Quand le pilier de la famille s'écroule

Linda, 38 ans

«Je suis celle qui ne dit jamais non, qui évite la chicane à tout prix et qui encaisse. L'aînée, la médiatrice, l'épaule réconfortante. Enfin, je l'étais jusqu'au jour où tout a déboulé.

«En 2003, au moment où j'accepte un poste d'infirmière au bloc opératoire, une transition qui exige une importante formation d'un an, mon chum perd son emploi. Quand il retrouve du travail, on apprend que sa mère est atteinte d'Alzheimer avancé. Comme je suis infirmière, c'est vers moi qu'on se tourne pour comprendre et savoir quoi faire. Je suis tout le temps malade: bronchites, pneumonies, blessure au travail. Tout cela dure des années, jusqu'en 2010. Ma belle-mère ne va plus du tout. Je n'arrive plus à dormir et on me prescrit des somnifères. Puis, à la fin de l'hiver, en l'espace de trois petites semaines, ma belle-mère, la mère de ma belle-soeur, de qui je suis très proche, et ma grand-mère décèdent. Le plancher me glisse sous les pieds. Je continue à travailler, mais je ne dors pas plus de trois ou quatre heures par nuit. Je suis épuisée, j'ai souvent les larmes aux yeux. À la mi-mai, je craque. Je me présente à la clinique plutôt qu'au travail. Je pleure sans arrêt depuis 24 heures. Je me dis que je prendrai une ou deux semaines de congé, je dormirai un bon coup et je serai guérie. Le médecin me prescrit des antidépresseurs et me renvoie à la maison, en arrêt de travail. Et là, je sombre vraiment: dormir est encore plus difficile, je suis nauséeuse, je perds rapidement 15 livres, je pleure tout le temps, j'ai des idées noires. Je passe un temps fou à l'épicerie, incapable de choisir une pinte de lait! Je roule à 80 sur l'autoroute. Certains jours, je ne me souviens même plus d'être rentrée à la maison. Je pense souvent: si je fais un accident de voiture, au moins j'arrêterai d'avoir mal!

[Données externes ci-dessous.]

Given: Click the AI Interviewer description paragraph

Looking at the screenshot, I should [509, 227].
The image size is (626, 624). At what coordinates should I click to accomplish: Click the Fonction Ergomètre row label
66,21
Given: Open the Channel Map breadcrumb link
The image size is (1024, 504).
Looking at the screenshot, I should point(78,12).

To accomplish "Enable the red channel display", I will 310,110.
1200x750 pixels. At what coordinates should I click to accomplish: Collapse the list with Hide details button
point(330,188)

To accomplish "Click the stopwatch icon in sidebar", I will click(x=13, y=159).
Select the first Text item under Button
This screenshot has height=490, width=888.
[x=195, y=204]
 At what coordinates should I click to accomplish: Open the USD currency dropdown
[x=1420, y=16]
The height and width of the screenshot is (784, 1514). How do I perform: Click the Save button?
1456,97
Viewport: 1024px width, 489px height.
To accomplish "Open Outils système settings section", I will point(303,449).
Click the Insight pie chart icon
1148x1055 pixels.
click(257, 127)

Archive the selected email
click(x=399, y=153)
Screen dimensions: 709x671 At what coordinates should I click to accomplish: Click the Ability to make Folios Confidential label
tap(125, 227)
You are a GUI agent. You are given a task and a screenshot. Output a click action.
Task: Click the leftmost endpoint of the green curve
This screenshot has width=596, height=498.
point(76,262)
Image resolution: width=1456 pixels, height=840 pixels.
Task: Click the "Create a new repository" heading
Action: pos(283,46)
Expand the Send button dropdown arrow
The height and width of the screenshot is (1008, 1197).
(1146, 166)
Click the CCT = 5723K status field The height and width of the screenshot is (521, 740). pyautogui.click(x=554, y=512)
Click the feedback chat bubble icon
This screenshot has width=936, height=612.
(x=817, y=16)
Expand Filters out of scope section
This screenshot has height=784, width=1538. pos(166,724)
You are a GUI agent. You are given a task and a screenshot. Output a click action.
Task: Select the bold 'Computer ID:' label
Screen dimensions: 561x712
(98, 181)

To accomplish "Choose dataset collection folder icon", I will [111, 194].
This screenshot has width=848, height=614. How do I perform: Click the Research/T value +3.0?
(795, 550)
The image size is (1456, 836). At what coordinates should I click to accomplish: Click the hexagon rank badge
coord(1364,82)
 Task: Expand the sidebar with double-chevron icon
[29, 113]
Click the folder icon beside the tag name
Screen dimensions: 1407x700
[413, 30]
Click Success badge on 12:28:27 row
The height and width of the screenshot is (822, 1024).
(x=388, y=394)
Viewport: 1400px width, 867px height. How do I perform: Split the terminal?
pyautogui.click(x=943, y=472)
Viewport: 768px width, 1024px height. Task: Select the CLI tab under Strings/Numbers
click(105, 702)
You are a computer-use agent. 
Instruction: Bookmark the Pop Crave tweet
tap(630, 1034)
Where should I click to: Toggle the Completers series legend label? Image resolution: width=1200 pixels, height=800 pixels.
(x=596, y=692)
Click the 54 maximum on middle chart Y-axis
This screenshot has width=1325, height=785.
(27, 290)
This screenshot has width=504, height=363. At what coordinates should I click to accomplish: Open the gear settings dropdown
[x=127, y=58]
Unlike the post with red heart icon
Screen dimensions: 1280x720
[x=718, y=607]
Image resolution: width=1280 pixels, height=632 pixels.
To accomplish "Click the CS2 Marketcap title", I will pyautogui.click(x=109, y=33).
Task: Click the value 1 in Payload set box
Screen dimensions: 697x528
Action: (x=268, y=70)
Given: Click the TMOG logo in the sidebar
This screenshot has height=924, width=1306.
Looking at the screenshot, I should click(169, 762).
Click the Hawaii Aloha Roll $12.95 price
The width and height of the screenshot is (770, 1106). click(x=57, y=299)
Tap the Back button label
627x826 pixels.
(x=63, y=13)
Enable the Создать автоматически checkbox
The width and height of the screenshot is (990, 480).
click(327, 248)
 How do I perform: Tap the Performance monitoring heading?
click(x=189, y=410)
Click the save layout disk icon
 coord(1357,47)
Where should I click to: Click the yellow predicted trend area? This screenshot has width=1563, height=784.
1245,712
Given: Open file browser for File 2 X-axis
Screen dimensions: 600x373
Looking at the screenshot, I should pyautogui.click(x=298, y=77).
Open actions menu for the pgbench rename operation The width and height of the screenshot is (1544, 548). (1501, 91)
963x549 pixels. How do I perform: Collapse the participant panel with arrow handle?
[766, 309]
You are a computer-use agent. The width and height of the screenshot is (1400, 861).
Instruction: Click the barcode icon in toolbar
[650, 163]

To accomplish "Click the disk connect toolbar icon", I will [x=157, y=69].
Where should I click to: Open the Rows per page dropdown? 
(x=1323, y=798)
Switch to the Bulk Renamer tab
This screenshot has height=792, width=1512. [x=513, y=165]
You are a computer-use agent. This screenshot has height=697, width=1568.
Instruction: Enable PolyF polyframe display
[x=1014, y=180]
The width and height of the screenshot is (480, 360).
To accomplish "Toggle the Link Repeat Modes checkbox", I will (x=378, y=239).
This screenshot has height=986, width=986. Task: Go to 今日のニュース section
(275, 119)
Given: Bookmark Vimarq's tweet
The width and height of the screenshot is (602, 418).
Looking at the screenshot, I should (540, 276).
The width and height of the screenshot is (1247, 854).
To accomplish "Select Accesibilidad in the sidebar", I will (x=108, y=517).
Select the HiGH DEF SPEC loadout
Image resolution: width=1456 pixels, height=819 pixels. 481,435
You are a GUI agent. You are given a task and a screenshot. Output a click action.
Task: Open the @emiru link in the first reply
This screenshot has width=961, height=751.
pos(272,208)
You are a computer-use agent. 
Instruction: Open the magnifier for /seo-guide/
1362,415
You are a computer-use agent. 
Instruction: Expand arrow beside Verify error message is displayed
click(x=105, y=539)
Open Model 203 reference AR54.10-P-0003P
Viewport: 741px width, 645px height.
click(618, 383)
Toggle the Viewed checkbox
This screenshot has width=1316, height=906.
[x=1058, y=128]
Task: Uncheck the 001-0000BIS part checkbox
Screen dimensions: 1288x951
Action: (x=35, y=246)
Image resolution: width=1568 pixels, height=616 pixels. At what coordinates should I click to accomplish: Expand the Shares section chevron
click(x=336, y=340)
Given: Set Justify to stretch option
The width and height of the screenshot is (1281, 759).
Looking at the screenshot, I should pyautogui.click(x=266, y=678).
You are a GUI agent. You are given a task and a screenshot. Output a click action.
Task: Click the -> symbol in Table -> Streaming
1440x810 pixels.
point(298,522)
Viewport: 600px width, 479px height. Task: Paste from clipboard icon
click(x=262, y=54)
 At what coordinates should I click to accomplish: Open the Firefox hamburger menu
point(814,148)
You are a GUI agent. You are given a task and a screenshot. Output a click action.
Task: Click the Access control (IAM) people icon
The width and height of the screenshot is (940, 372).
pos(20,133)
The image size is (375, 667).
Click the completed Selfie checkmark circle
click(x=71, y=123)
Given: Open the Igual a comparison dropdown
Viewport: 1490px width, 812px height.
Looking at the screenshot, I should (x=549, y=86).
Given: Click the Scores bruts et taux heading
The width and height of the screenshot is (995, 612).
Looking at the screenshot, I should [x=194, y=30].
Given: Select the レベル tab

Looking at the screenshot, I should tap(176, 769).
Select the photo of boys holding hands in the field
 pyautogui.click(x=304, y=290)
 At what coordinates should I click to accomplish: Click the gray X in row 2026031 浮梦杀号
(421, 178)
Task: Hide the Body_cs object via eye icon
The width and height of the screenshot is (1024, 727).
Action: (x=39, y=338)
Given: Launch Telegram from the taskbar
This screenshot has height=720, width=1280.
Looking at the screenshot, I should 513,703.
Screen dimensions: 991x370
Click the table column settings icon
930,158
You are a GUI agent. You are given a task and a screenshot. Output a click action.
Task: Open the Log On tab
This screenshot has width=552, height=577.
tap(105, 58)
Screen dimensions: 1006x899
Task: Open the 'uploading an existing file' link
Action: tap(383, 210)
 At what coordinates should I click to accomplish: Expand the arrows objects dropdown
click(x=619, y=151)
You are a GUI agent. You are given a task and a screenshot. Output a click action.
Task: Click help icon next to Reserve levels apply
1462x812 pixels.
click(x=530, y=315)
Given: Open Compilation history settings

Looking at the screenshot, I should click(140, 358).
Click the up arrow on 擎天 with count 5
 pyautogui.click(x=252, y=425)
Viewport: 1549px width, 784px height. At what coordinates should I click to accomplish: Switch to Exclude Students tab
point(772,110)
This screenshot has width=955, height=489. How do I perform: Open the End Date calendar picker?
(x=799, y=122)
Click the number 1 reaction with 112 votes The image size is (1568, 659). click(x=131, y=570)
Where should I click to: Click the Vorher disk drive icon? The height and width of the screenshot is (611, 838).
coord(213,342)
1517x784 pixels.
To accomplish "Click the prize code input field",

«Dans les premières semaines, je passe une batterie de tests pour confirmer qu'outre la dépression je suis en santé. Là, je suis confrontée à tous mes préjugés face aux personnes dépressives: elles sont faibles et il faut les brasser un peu! Au début, j'ai trop honte pour dire aux gens que je suis dépressive. On ne le dit même pas aux enfants. Mais un jour, mon fils de 9 ans, qui me voit depuis des semaines assise dans la cour à regarder le ciel, me demande: "Maman, est-ce que c'est ça, la dépression? - Oui, je lui réponds, mais maman va revenir." Je lui dis ça pour le rassurer, mais je suis loin d'en être certaine.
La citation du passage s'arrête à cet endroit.